## WHAT NEEDS TO BE DONE
If the records include pictures, omit them and set down everything else verbatim.

## EXERCISE MATERIALS
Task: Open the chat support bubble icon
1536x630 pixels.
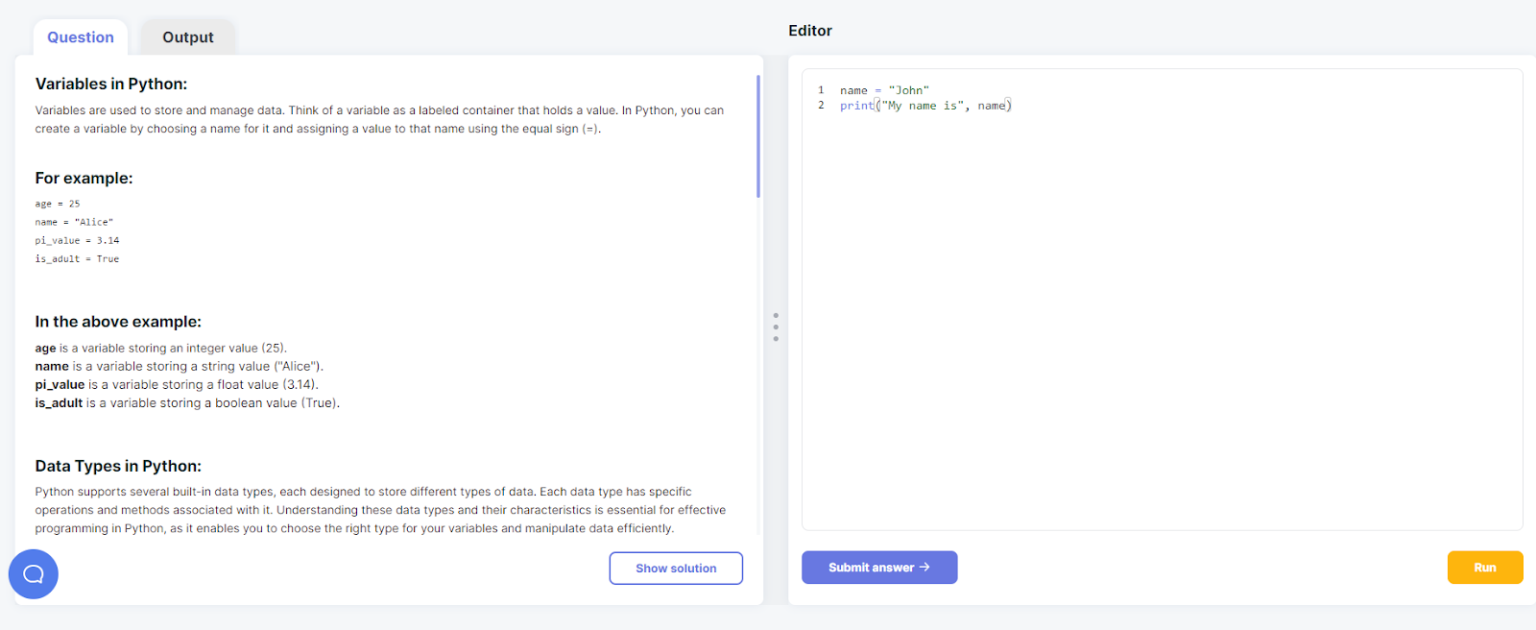Action: [33, 574]
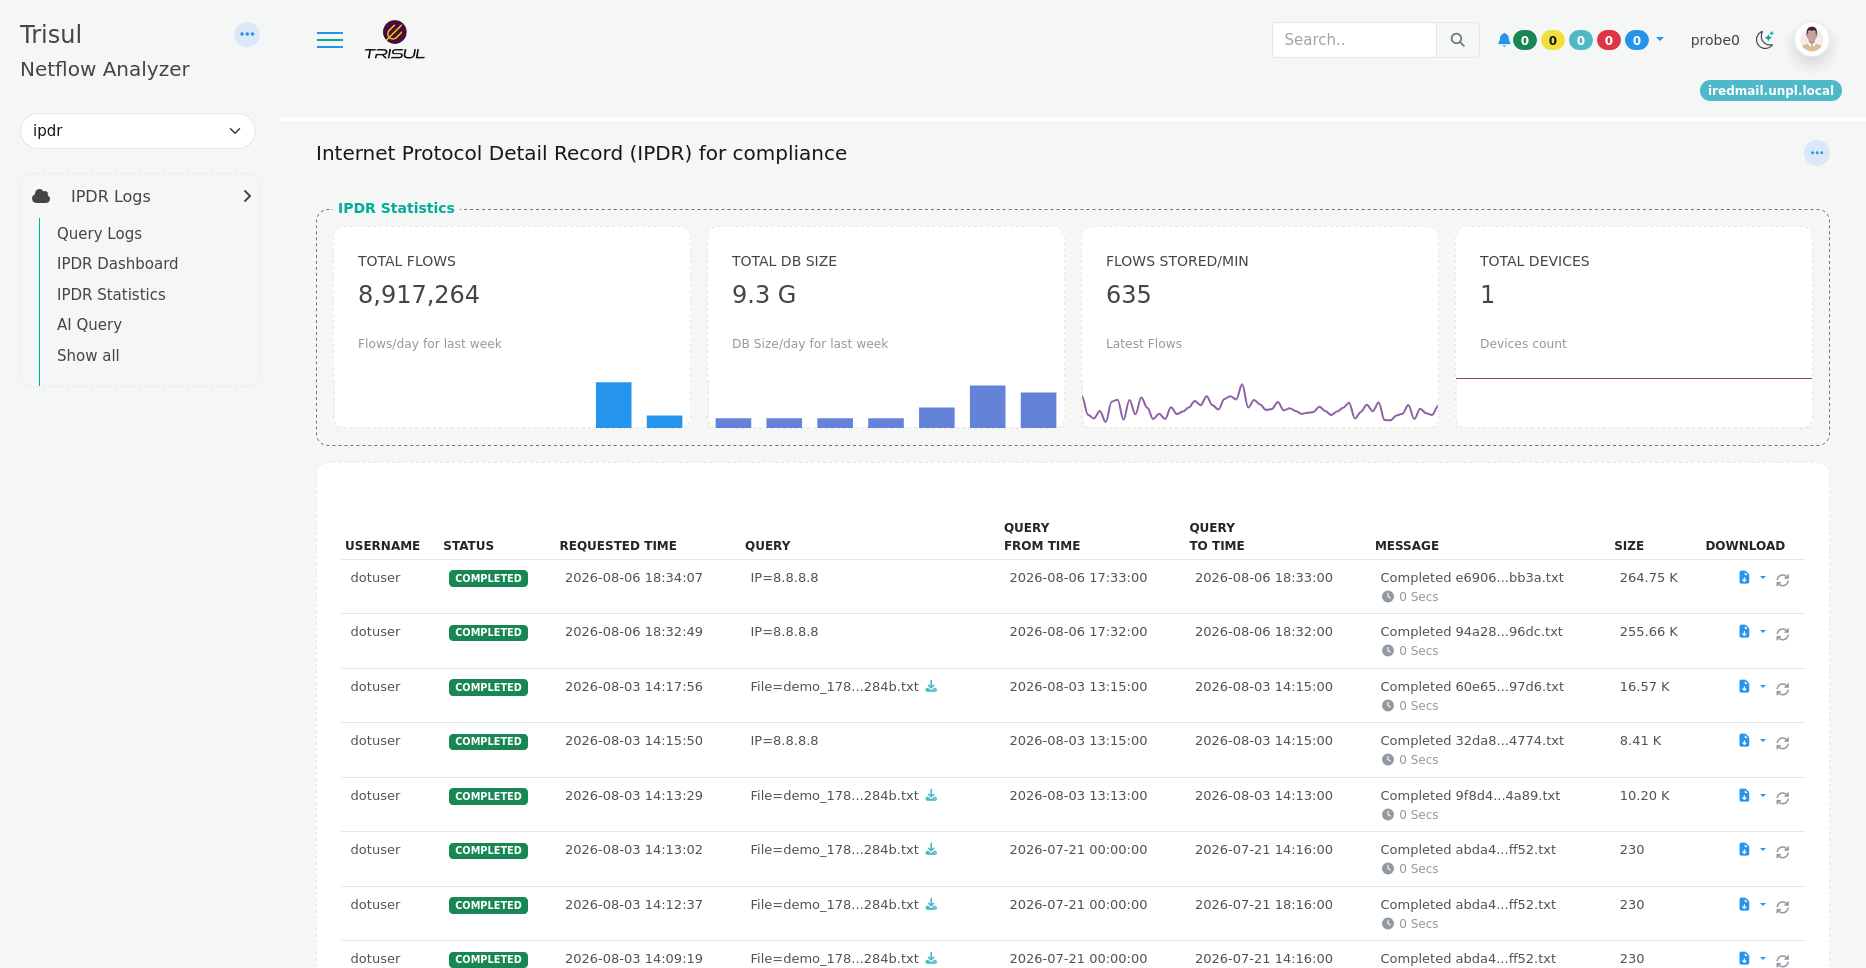Image resolution: width=1866 pixels, height=968 pixels.
Task: Open the AI Query page
Action: 89,325
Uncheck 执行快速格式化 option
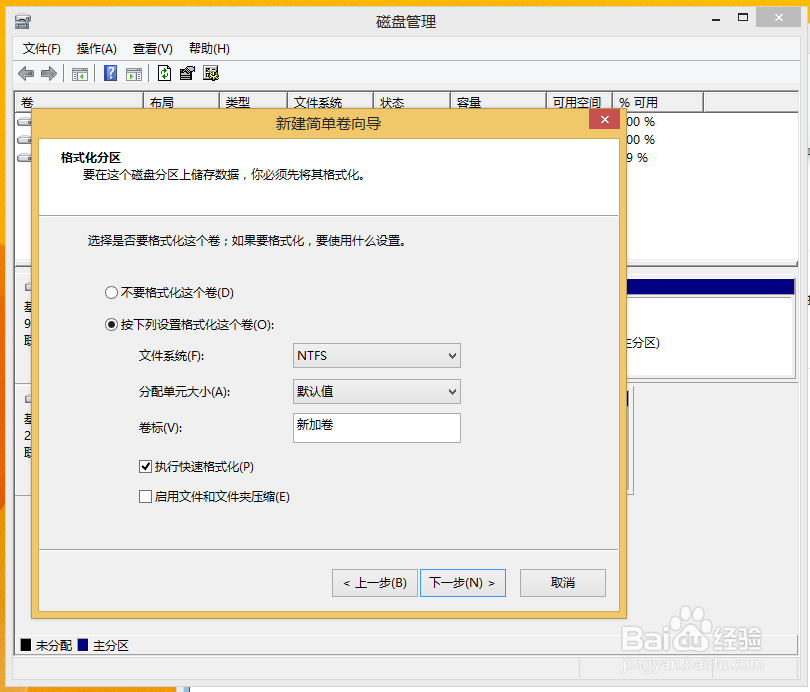 point(145,466)
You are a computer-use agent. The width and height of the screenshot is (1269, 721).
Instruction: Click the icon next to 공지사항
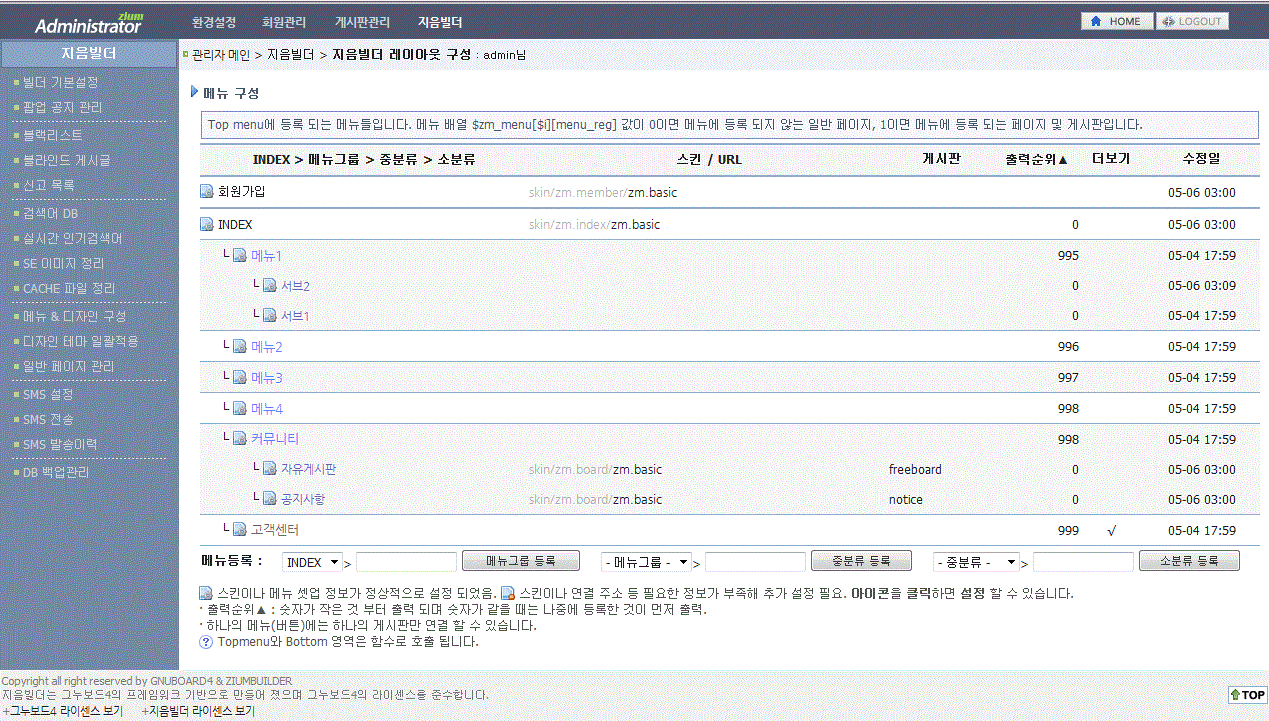point(269,499)
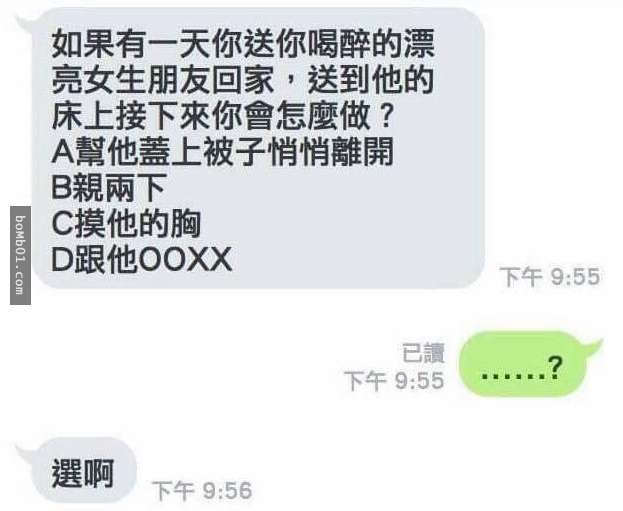Select the option A line in the message

(x=222, y=151)
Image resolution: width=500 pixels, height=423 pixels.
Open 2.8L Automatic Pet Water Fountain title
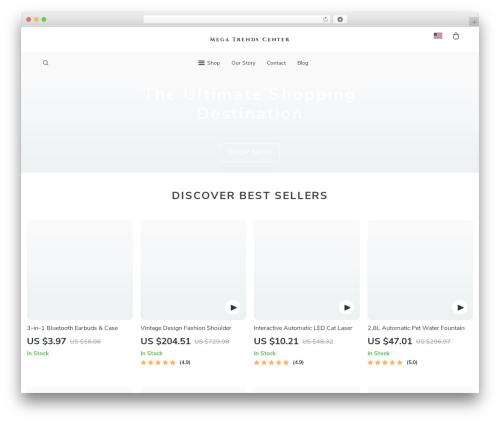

## EXPECTED ANSWER
Task: Open the chat support bubble icon
1536x630 pixels.
Action: [33, 574]
Image resolution: width=1866 pixels, height=968 pixels.
Task: Open the AI Query page
Action: 89,325
Uncheck 执行快速格式化 option
 point(145,466)
You are a computer-use agent. The width and height of the screenshot is (1269, 721).
Instruction: Click the icon next to 공지사항
point(269,499)
Select the option A line in the message

(x=222, y=151)
Image resolution: width=500 pixels, height=423 pixels.
Open 2.8L Automatic Pet Water Fountain title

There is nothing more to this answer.